WORK TO COMPLETE
Those lines of the data that hold the word "node" are to be copied out.

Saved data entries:
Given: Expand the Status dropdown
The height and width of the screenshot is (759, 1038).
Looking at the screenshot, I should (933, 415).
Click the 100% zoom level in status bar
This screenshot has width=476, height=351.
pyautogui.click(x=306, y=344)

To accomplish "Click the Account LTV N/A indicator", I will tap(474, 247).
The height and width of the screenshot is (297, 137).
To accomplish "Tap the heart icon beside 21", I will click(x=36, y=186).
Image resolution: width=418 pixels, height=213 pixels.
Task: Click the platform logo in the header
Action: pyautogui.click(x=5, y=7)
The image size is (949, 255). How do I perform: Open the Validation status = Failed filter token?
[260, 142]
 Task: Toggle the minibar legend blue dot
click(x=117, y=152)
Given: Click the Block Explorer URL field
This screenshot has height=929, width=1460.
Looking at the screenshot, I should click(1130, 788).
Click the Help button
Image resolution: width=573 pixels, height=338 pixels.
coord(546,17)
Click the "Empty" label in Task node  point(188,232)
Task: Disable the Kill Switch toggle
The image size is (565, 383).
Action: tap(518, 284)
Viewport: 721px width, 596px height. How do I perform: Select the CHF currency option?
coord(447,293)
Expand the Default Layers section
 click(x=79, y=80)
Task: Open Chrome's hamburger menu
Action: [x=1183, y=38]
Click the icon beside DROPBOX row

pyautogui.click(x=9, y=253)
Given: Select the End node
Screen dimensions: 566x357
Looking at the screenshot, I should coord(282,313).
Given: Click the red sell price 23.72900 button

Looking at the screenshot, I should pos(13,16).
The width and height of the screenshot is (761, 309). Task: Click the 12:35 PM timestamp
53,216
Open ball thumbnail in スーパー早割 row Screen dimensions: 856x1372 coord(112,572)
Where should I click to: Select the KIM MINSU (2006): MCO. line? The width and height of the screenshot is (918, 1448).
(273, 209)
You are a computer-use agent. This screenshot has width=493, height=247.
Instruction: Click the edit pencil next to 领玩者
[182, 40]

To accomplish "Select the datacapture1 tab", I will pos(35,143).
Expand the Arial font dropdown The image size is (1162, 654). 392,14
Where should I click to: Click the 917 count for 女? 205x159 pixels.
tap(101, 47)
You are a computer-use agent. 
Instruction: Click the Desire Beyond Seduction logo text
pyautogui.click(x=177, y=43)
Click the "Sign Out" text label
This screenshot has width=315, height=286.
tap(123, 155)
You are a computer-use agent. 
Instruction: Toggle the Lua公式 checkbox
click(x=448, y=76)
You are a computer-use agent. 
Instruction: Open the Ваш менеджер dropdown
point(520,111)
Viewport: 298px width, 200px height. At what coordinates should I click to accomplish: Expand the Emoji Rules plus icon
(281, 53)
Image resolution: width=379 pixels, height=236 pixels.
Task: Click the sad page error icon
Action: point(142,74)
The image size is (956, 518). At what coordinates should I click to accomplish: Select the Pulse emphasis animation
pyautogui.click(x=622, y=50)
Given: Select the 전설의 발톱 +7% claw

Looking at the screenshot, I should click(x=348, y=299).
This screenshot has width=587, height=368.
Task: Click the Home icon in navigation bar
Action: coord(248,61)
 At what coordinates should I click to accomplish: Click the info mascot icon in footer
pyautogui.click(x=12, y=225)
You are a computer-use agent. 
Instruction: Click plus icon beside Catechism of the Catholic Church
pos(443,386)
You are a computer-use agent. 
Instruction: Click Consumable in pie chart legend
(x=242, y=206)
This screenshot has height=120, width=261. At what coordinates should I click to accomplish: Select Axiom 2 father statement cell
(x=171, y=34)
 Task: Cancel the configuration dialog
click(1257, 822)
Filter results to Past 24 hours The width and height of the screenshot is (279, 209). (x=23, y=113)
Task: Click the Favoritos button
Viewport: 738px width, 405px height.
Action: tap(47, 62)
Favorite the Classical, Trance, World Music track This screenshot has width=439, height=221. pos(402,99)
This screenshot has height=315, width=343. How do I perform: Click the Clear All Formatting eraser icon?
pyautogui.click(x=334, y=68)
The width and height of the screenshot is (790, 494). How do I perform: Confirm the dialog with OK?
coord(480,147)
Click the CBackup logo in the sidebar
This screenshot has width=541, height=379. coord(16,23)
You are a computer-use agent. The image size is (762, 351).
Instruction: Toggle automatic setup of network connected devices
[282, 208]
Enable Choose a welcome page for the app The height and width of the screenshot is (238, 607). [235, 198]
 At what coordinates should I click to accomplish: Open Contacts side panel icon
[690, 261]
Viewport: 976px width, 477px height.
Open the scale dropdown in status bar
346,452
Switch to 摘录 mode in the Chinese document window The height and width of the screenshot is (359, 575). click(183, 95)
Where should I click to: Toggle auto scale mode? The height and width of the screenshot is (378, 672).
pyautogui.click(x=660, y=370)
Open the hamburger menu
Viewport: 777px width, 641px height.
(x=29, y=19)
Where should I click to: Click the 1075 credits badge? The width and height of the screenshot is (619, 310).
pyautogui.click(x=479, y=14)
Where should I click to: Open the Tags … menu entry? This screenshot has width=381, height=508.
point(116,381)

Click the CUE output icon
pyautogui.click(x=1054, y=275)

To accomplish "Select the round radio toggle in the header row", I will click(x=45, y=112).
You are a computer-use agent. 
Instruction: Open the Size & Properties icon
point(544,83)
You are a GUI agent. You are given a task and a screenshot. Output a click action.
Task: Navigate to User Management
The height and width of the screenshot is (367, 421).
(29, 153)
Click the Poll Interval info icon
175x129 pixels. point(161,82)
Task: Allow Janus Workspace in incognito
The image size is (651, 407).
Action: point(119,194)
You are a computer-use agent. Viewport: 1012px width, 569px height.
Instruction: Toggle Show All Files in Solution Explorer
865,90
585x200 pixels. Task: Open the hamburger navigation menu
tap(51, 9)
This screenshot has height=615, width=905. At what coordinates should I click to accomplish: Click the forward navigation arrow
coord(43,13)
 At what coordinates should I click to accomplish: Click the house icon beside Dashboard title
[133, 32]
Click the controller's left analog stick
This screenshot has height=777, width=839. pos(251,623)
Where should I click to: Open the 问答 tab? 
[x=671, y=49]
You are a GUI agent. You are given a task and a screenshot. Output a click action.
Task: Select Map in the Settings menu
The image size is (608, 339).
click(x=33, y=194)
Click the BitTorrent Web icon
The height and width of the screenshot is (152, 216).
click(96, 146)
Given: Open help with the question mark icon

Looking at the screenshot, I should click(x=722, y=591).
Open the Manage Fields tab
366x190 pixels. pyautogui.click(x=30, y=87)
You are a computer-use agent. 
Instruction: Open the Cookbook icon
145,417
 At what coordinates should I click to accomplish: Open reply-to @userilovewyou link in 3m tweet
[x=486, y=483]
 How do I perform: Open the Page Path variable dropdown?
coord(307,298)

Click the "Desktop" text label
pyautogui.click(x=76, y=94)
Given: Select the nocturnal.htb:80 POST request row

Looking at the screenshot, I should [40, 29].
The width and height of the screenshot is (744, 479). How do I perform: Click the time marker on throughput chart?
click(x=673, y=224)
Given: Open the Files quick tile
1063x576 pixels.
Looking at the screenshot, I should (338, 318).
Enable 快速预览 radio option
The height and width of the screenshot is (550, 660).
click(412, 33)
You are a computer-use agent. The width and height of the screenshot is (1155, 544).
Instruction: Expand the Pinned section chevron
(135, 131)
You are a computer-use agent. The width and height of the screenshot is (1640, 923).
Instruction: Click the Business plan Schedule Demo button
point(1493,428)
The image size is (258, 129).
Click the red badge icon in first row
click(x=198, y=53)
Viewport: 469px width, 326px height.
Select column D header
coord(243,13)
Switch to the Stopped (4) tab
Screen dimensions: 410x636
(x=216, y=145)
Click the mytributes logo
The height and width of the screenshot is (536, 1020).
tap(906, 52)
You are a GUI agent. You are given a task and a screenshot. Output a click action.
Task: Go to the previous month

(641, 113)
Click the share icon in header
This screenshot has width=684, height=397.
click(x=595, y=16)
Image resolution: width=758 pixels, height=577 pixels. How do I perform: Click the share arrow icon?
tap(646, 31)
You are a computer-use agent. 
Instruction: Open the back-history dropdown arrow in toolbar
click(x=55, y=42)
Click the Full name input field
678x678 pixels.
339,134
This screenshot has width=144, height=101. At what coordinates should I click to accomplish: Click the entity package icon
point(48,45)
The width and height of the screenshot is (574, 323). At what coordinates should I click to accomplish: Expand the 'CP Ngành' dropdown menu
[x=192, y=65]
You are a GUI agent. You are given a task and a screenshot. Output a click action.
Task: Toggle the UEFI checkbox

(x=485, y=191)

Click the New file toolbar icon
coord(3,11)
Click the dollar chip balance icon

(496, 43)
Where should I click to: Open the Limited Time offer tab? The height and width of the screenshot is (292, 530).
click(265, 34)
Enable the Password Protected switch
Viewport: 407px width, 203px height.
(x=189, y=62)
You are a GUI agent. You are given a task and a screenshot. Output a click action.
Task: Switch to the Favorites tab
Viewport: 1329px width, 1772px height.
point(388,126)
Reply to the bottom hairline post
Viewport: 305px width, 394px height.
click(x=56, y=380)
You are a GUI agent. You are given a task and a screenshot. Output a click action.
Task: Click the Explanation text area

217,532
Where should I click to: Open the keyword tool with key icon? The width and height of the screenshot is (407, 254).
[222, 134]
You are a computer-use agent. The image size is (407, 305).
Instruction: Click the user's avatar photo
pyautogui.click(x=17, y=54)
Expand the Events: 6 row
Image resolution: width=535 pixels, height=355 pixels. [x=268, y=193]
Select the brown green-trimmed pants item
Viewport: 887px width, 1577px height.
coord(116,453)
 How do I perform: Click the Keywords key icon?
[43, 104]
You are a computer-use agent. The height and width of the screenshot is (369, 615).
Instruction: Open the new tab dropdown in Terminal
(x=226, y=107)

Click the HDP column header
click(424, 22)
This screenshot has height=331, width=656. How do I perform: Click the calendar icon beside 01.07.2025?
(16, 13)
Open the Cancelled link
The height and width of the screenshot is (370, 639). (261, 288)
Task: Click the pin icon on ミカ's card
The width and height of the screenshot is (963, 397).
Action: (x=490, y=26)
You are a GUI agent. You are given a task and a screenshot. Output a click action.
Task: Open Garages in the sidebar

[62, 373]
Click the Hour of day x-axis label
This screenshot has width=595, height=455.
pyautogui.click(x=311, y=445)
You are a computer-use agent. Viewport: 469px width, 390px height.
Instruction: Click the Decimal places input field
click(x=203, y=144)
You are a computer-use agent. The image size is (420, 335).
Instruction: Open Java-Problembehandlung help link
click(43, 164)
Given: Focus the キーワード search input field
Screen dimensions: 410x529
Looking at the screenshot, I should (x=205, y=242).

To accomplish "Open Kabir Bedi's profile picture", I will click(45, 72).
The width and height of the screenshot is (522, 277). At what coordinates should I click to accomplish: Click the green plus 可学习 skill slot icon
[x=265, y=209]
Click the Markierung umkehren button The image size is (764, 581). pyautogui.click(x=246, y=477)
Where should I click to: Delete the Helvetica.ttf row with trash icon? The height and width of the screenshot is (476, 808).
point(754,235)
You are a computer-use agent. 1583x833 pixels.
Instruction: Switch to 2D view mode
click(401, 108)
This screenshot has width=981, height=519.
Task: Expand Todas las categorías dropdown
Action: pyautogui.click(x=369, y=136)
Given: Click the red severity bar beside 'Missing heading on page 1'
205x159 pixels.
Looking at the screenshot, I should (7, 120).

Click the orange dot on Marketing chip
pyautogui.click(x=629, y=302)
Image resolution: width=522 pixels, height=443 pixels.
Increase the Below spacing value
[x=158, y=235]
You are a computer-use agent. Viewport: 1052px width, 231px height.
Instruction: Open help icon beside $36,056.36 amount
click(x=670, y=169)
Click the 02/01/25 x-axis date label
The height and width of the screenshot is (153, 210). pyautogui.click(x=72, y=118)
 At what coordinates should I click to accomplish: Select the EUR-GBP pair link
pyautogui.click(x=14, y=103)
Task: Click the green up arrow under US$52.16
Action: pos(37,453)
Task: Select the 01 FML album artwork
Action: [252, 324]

RESPONSE BELOW
Click the "Empty" label in Task node  point(188,232)
Given: Select the End node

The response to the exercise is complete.